Author testimony stressed the scale of the industry — tens or hundreds of thousands of security workers statewide — and argued current training is often passive and inadequate: "De‑escalation is a behavioral skill performed under acute stress," said Enrique Lopez of UC Berkeley’s Labor Center, urging hands‑on, scenario‑based training. Earl Hayes, a hospital security officer, testified that his law enforcement experience taught him skills he uses to de‑escalate and that new officers often lack practice‑based instruction.

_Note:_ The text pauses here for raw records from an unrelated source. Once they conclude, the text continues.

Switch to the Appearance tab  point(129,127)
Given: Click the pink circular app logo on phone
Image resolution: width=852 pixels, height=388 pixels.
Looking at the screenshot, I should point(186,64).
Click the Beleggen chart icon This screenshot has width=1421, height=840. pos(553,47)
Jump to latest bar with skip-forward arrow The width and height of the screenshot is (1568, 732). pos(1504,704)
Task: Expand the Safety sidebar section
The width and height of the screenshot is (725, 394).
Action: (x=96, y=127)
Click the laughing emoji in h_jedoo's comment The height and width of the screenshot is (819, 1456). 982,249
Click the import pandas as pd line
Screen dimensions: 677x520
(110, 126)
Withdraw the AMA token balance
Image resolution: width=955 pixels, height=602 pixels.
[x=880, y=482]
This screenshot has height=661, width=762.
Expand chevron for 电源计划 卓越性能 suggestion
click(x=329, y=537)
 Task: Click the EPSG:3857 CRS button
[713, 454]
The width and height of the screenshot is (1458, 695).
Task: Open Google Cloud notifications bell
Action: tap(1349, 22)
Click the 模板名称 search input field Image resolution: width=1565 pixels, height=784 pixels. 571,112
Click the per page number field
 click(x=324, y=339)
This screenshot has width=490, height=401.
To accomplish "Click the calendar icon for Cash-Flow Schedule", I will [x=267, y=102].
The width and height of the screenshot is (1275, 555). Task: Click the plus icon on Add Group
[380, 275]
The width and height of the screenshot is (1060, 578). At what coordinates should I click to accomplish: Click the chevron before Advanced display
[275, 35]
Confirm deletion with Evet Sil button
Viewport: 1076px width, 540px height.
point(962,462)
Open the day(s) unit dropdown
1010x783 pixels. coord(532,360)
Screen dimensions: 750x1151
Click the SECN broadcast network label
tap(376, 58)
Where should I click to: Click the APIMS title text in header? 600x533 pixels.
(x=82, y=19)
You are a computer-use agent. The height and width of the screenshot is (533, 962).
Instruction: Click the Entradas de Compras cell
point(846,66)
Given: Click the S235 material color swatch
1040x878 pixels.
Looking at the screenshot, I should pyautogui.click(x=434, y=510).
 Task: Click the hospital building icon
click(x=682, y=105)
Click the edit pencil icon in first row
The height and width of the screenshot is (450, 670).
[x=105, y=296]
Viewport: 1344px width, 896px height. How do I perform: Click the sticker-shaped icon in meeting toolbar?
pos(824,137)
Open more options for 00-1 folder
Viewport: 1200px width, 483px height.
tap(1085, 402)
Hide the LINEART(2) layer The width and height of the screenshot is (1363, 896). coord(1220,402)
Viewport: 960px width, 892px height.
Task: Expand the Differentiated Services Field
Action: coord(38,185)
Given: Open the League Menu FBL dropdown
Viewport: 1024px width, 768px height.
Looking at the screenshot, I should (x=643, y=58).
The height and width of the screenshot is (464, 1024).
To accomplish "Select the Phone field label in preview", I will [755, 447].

Employers and industry trade groups objected to some provisions, warning of potential workforce shortages and large compliance costs if employers cannot provide or source approved third‑party trainers. Opponents also questioned whether enough approved third‑party trainers exist to serve the state’s large workforce and warned of steep fines for noncompliance.
Committee members praised the attention to training and expressed willingness to work on amendments. The subcommittee recorded an affirmative recommendation and sent the bill to the Committee on Public Safety.